▶ _Problem requirements_: Retype every line of the data below without changing anything.

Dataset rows
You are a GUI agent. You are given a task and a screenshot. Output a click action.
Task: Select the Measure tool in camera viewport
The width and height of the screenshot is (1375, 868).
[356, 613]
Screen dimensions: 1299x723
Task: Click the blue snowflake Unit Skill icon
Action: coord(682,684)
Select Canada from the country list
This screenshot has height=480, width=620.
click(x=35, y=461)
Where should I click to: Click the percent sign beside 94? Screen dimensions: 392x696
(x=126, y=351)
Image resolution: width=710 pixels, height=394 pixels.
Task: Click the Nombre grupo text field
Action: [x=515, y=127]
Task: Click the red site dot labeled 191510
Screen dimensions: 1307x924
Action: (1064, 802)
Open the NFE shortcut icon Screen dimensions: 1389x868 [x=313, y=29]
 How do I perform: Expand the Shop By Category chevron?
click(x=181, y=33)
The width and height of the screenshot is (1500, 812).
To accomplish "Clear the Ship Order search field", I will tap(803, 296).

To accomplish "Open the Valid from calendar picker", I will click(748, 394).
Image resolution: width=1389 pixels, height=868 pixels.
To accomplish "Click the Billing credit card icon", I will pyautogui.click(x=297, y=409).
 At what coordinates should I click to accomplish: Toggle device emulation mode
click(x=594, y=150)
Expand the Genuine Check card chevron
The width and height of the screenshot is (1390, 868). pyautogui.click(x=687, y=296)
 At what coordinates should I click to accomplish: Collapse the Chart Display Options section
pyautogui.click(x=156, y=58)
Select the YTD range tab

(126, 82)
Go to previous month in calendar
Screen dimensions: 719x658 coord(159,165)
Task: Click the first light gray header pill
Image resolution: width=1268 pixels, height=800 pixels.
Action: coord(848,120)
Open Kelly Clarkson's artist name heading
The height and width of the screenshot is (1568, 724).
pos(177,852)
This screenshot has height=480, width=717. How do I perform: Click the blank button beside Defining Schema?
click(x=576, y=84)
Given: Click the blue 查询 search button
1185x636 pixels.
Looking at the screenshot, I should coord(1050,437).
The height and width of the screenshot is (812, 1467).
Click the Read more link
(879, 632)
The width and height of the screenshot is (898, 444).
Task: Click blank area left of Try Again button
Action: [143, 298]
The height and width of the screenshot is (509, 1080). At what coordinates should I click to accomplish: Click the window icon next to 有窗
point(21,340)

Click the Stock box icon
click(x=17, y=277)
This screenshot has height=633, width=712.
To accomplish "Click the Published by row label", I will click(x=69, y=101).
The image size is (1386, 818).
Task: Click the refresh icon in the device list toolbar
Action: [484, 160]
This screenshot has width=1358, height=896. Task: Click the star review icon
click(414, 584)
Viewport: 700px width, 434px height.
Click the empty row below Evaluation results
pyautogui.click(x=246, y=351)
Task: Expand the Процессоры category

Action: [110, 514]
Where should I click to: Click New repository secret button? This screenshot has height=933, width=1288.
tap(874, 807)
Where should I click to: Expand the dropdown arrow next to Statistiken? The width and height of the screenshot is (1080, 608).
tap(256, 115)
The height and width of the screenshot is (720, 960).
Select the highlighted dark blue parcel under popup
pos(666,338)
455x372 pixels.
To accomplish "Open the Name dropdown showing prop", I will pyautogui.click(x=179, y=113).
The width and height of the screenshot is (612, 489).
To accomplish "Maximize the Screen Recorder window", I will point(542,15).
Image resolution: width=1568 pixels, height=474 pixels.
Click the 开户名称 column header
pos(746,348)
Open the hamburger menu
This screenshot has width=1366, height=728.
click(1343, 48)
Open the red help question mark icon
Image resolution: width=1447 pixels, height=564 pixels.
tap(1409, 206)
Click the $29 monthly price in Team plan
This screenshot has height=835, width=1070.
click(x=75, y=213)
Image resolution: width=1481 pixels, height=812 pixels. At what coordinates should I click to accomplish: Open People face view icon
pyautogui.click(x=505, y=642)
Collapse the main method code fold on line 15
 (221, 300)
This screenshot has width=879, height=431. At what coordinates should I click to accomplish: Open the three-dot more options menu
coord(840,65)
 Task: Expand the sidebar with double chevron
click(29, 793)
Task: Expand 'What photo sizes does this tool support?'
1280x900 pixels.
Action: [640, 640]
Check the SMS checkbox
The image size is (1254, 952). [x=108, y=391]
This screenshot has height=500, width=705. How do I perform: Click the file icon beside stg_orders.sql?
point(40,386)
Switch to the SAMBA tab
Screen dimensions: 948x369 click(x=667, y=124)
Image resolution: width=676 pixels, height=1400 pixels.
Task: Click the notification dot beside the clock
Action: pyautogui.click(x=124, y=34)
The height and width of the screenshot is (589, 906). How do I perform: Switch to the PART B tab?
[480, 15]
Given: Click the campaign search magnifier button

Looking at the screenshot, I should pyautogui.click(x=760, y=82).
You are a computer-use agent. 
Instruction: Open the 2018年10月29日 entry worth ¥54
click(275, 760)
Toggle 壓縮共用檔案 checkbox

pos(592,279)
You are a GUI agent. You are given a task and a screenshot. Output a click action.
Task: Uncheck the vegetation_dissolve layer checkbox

▶ _Result_:
You are a GUI agent. You are given a task and a screenshot. Output a click action.
Task: Select the Measure tool in camera viewport
The width and height of the screenshot is (1375, 868).
[356, 613]
Screen dimensions: 1299x723
Task: Click the blue snowflake Unit Skill icon
Action: coord(682,684)
Select Canada from the country list
This screenshot has height=480, width=620.
click(x=35, y=461)
Where should I click to: Click the percent sign beside 94? Screen dimensions: 392x696
(x=126, y=351)
Image resolution: width=710 pixels, height=394 pixels.
Task: Click the Nombre grupo text field
Action: [x=515, y=127]
Task: Click the red site dot labeled 191510
Screen dimensions: 1307x924
Action: (1064, 802)
Open the NFE shortcut icon Screen dimensions: 1389x868 [x=313, y=29]
 How do I perform: Expand the Shop By Category chevron?
click(x=181, y=33)
The width and height of the screenshot is (1500, 812).
To accomplish "Clear the Ship Order search field", I will tap(803, 296).

To accomplish "Open the Valid from calendar picker", I will click(748, 394).
Image resolution: width=1389 pixels, height=868 pixels.
To accomplish "Click the Billing credit card icon", I will pyautogui.click(x=297, y=409).
 At what coordinates should I click to accomplish: Toggle device emulation mode
click(x=594, y=150)
Expand the Genuine Check card chevron
The width and height of the screenshot is (1390, 868). pyautogui.click(x=687, y=296)
 At what coordinates should I click to accomplish: Collapse the Chart Display Options section
pyautogui.click(x=156, y=58)
Select the YTD range tab

(126, 82)
Go to previous month in calendar
Screen dimensions: 719x658 coord(159,165)
Task: Click the first light gray header pill
Image resolution: width=1268 pixels, height=800 pixels.
Action: coord(848,120)
Open Kelly Clarkson's artist name heading
The height and width of the screenshot is (1568, 724).
pos(177,852)
This screenshot has height=480, width=717. How do I perform: Click the blank button beside Defining Schema?
click(x=576, y=84)
Given: Click the blue 查询 search button
1185x636 pixels.
Looking at the screenshot, I should coord(1050,437).
The height and width of the screenshot is (812, 1467).
Click the Read more link
(879, 632)
The width and height of the screenshot is (898, 444).
Task: Click blank area left of Try Again button
Action: [143, 298]
The height and width of the screenshot is (509, 1080). At what coordinates should I click to accomplish: Click the window icon next to 有窗
point(21,340)

Click the Stock box icon
click(x=17, y=277)
This screenshot has height=633, width=712.
To accomplish "Click the Published by row label", I will click(x=69, y=101).
The image size is (1386, 818).
Task: Click the refresh icon in the device list toolbar
Action: [484, 160]
This screenshot has width=1358, height=896. Task: Click the star review icon
click(414, 584)
Viewport: 700px width, 434px height.
Click the empty row below Evaluation results
pyautogui.click(x=246, y=351)
Task: Expand the Процессоры category

Action: [110, 514]
Where should I click to: Click New repository secret button? This screenshot has height=933, width=1288.
tap(874, 807)
Where should I click to: Expand the dropdown arrow next to Statistiken? The width and height of the screenshot is (1080, 608).
tap(256, 115)
The height and width of the screenshot is (720, 960).
Select the highlighted dark blue parcel under popup
pos(666,338)
455x372 pixels.
To accomplish "Open the Name dropdown showing prop", I will pyautogui.click(x=179, y=113).
The width and height of the screenshot is (612, 489).
To accomplish "Maximize the Screen Recorder window", I will point(542,15).
Image resolution: width=1568 pixels, height=474 pixels.
Click the 开户名称 column header
pos(746,348)
Open the hamburger menu
This screenshot has width=1366, height=728.
click(1343, 48)
Open the red help question mark icon
Image resolution: width=1447 pixels, height=564 pixels.
tap(1409, 206)
Click the $29 monthly price in Team plan
This screenshot has height=835, width=1070.
click(x=75, y=213)
Image resolution: width=1481 pixels, height=812 pixels. At what coordinates should I click to accomplish: Open People face view icon
pyautogui.click(x=505, y=642)
Collapse the main method code fold on line 15
 (221, 300)
This screenshot has width=879, height=431. At what coordinates should I click to accomplish: Open the three-dot more options menu
coord(840,65)
 Task: Expand the sidebar with double chevron
click(29, 793)
Task: Expand 'What photo sizes does this tool support?'
1280x900 pixels.
Action: [640, 640]
Check the SMS checkbox
The image size is (1254, 952). [x=108, y=391]
This screenshot has height=500, width=705. How do I perform: Click the file icon beside stg_orders.sql?
point(40,386)
Switch to the SAMBA tab
Screen dimensions: 948x369 click(x=667, y=124)
Image resolution: width=676 pixels, height=1400 pixels.
Task: Click the notification dot beside the clock
Action: pyautogui.click(x=124, y=34)
The height and width of the screenshot is (589, 906). How do I perform: Switch to the PART B tab?
[480, 15]
Given: Click the campaign search magnifier button

Looking at the screenshot, I should pyautogui.click(x=760, y=82).
You are a computer-use agent. 
Instruction: Open the 2018年10月29日 entry worth ¥54
click(275, 760)
Toggle 壓縮共用檔案 checkbox

pos(592,279)
You are a GUI agent. You are given a task and a screenshot. Output a click action.
Task: Uncheck the vegetation_dissolve layer checkbox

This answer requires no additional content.